Detection of the source nest is crucial, because setting the centre of the monitoring range on a second- or third- generation nest would reduce the thoroughness of detection (see SI section 5). To avoid this error, the age of the nest should be estimated before the nest is destroyed. Two parameters might be helpful in estimating nest age: one is the number of adults in the nest and the other is the age of the queen ant. Estimating nest age from the number of adults in the nest requires the estimation of a number of parameters such as intrinsic growth rate and carrying capacity; therefore, the utilization of queen age may be better (see reference49). However, collection of the queen in a monogynous field colony is also a difficult task. If multiple nests –all similar in size– were found and estimating the nest age turned out to be difficult, then monitoring should be conducted within 6 km radius from each of the nests.

To conduct monitoring efficiently, it is vital to know accurately and precisely the dispersal kernel of fire ants. We assumed a Gaussian distribution type of kernel, but if the actual kernel is more leptokurtic50,51, or the average dispersal distance is shorter37, or the dispersal dynamics is subject to interspecific interactions52 –or any combination of these factors– then the detection rate increases more rapidly with smaller monitoring range.

The model presented here is applicable not only to fire ants, but also to a wide range of organisms that (i) establish colonies and (ii) have a dispersal kernel and a territorial area that can be defined. We calculated the detection rate as a function of bait interval and other parameters, but it would be convenient to have an equation to derive the minimum lb (the spatial interval of traps such as baits) required for the detection rate to be one until an arbitrary time t. The equations below give the minimum trap intervals when we assume that the entire area in which the object species may exist is monitored. Equation (7) covers the case in which trap location is not shifted or the object species frequently relocates its nests, whereas Equation (8) covers the case in which trap location is shifted (see SI section 6 for derivation).

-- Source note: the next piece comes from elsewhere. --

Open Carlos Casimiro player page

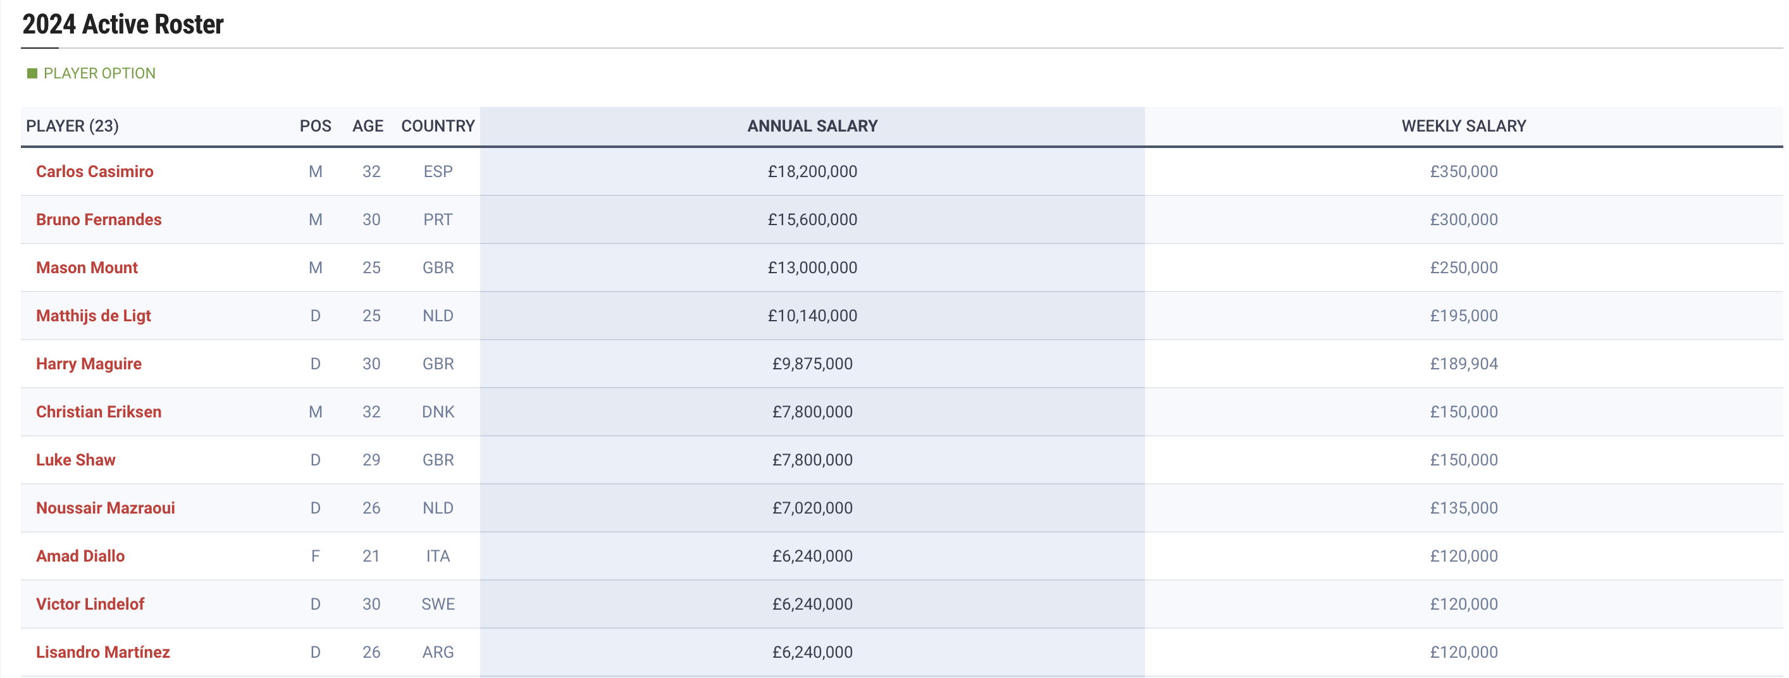pos(94,172)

$${l}_{{\rm{b}}}=\sqrt{2}r(t),$$
(7)
$${l}_{b,{\rm{shift}}}=r(t)+\sqrt{2\cdot r{(t+{t}_{{\rm{int}}})}^{2}-r{(t)}^{2}}.$$
(8)

See Table 1 for the parameter list. Note that \(t+{t}_{{\rm{int}}}\le 3\) if the object species is S. invicta, in order to avoid the production of next-generation queens. Substitute d = 200, ts = 1/17, β = 1/1000 and assume t = 3 for Equation (7) and t = 2.5 and tint = 0.5 for Equation (8). Then, lb = 22.3 and lb, shit = 31.0. These values are confirmed as reasonable from our findings that the detection rate was one up to lb = 20 in Fig. 4 and up to 30 m in Fig. 6. In applying these equations to species other than S. invicta, the species-specific functions of r(t) and S(t) have to be empirically determined. In practice, growth of the colony’s territorial area may often be easier to monitor than that of colony size, because estimating accurately the colony size requires excavation of the whole nest in which the radius is 15 m or larger depending on soil condition. Note that the territorial area may change on a daily basis53, thus it is important to collect data for several days and use the average value.